This week, as promised, we are sharing our ESG Development Heatmap for 2 new sectors in Mexico: Energy and Capital Goods. As in the first heatmap we shared for Mexican FIBRAs, we are focused only on (1) companies listed in the Mexican Stock Exchange and (2) publicly disclosed materials.
What can we read from these heatmaps?
- Energy is a good example of how stock liquidity is likely to be positively related to ESG development (the more investors asking for ESG performance, the more likely companies are going to react).
- ESG KPIs goals still appear to be pretty elusive in the Mexican market. So far in the 3 sectors we have analyzed we haven’t seen a company that has publicly disclosed at least 1 KPI goal for each one of its material topics.
- Every single company in the Capital Goods sector has published in the past couple of years either a sustainability report or an integrated report. All of them have mapped their contribution to the UN’s SDGs. 5 out of the 8 companies in the table have gone through a materiality exercise in the past 5 years (we recommend going through this exercise every couple of years, especially after a world-shocking event like COVID).
- SASB adoption is still clearly not high in Mexico. Considering both sectors, only 1 company reports SASB metrics.
- TCFD is even less popular in this group. Not one company has aligned with TCFD.
- GRI on the other hand seems pretty popular as all companies but one that have an ESG or integrated report use this methodology for reporting.
- 40% of these companies have an ESG committee or a dedicated resource for the ESG strategy.
Overall Capital Goods seems to be as an industry more advanced in terms of ESG development than FIBRAs or Energy (although Energy is tough to read as there are only 2 listed companies – excluding FIBRA E structures which we haven’t analyzed yet – and one extremely recent IPO which we left out of the analysis).
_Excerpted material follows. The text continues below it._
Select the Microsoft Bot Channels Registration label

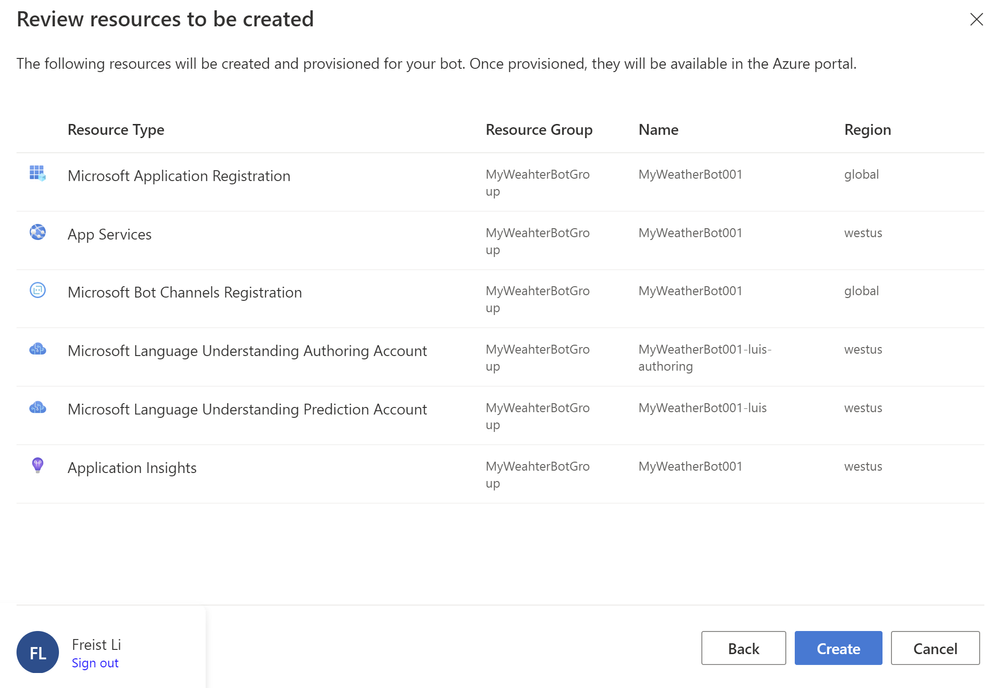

We look forward to sharing more heatmaps with you to paint the full picture of ESG Development in the Mexican market.
Clearly the heatmap has its limitations. Companies that tick a lot of ESG boxes are not necessarily truly implementing ESG in day to operations, and of course companies that do not tick such boxes may in fact be doing great ESG things. But we are strong believers in making ESG policies and practices as transparent and measurable as possible, so notwithstanding such limitations, we believe there is significant value in the exercise.
I hope you found this interesting. As usual, if there is anything we can help you with, please reach out.
Partner, Miranda ESG
P.S. We want to highlight that this week Coca-Cola FEMSA, subsidiary to FEMSA, sold its anticipated green bond to investors. According to company data, the US$705m senior notes due in 2032 priced at a 120bps spread over comparable Treasurys. Interestingly, the deal’s original size was US$500m, and the initial guidance was a spread of 155bps over Treasurys.